Wow. Big topic. I don’t expect to be able to say it all in one sitting; so let’s start off with the “probable promise,” to come back to this one again real soon.
‘Bout all I know is, (and I know this is true because I read it somewhere recently in the Blogosphere)– that churches are among the most racially segregated places in society. Don’t you find that wildly ironic? It was in somebody’s (I wish I’d jotted it down for proper blog-citation-etiquette) post about Obama, and inflammatory pastoral remarks, etc. We’ve all gotten both ears full of that recently, haven’t we? Beyond embarrassing a couple of presidential hopefuls, it served to remind me of the chasm that seems to separate even same-faith believers; that is, the different worship and church-styles between Christian Blacks and Whites.

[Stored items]
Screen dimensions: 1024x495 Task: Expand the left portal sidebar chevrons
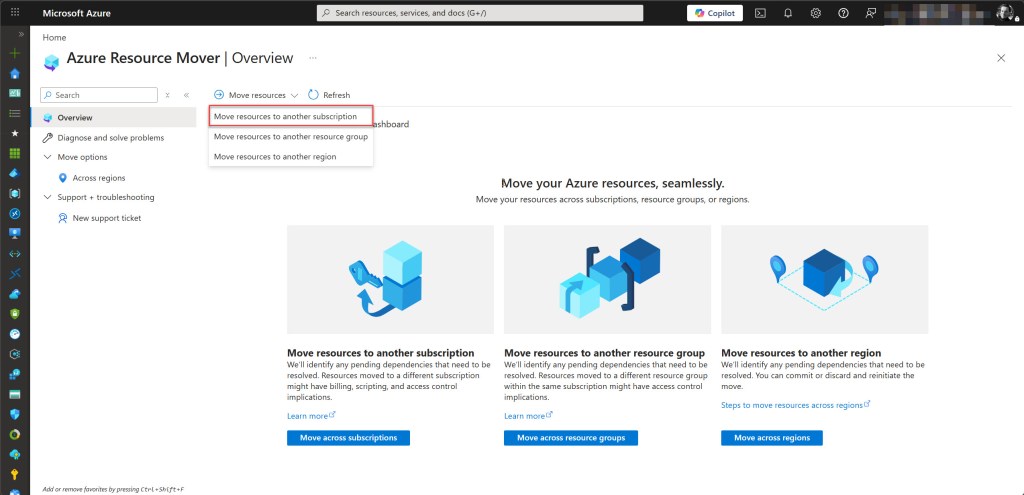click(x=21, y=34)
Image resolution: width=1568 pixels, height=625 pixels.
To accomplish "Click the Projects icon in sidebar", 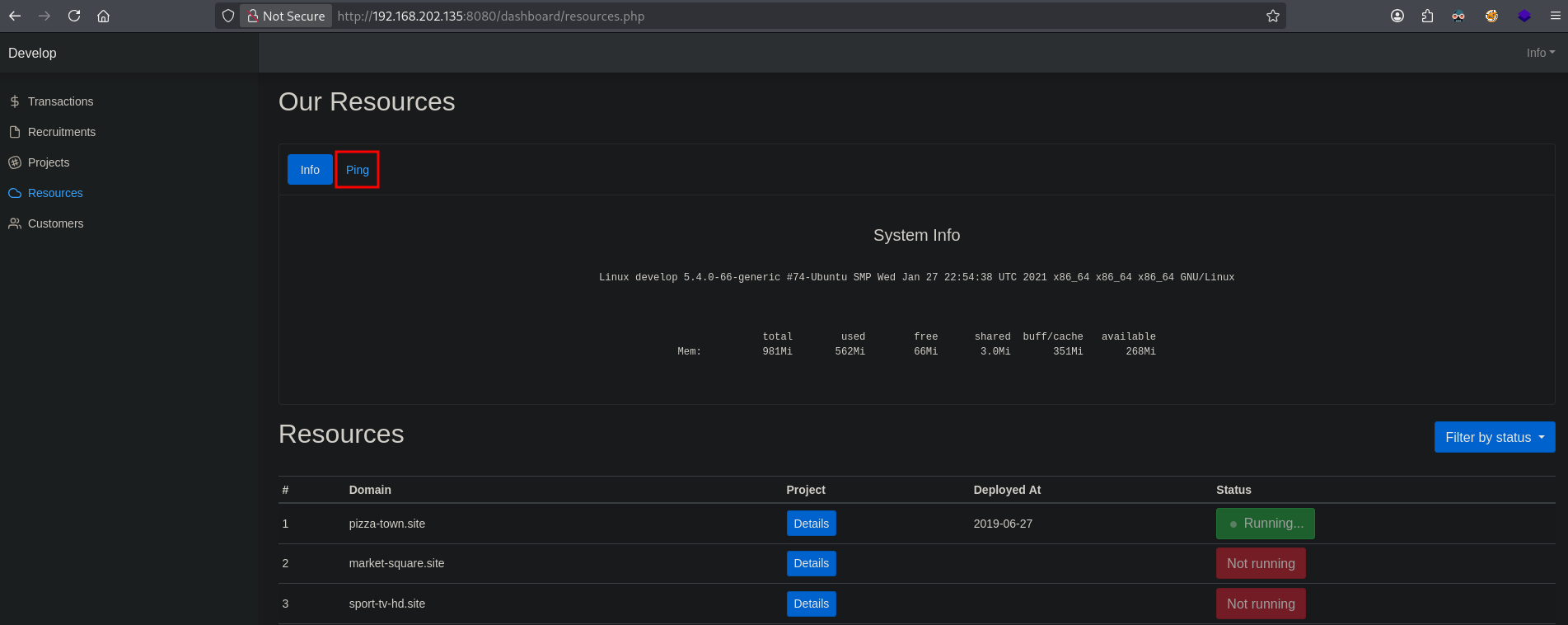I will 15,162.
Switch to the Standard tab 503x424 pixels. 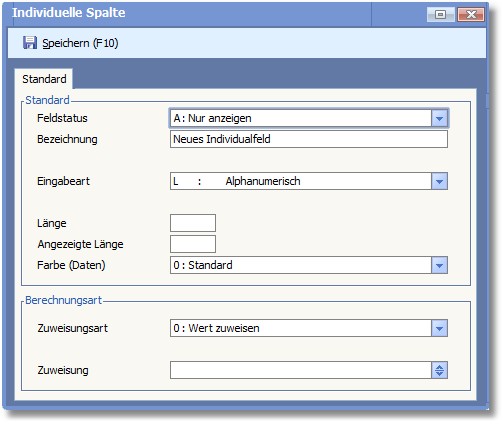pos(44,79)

= What to work on =
(A) According to the blog post about racial segregation in churches, what was the post the writer read about?
(B) Extend the blog post about racial segregation in churches from its final sentence onward.

= Answer list =
(A) It was about Obama and inflammatory pastoral remarks.

(B)
As I mentioned in an earlier post, it’s my belief that God doesn’t see color. (He’s not color blind as some say, because technically that would be a defect. And we all know that perfetion only exists sans defects.) But I’m certainly not perfect as demonstrated by my inability to stick to a point!! So God sees each of us only as His own creation. I think a lot of believers feel as He does. The frustrating thing is that, for the most part, on Sundays we tend to keep to our own White houses and Black houses of worship.
There are exceptions to be sure. I’ve seen some of the Mega Church palaceson TV; they cut away all the time to show how wonderfully diverse they are. I attended a church service once with a very balanced salt ‘n peppa congregation. I didn’t enjoy the service. Nor did I enjoy the service the time or two I went with my wife and family to the Mom-in-Law’s (99% black) church on the west side of Chicago. It wasn’t my cup of tea. Not for me. Not the style I was used to. I was too distracted by the many glaring differences; uncomfortable with them actually to ever go back again.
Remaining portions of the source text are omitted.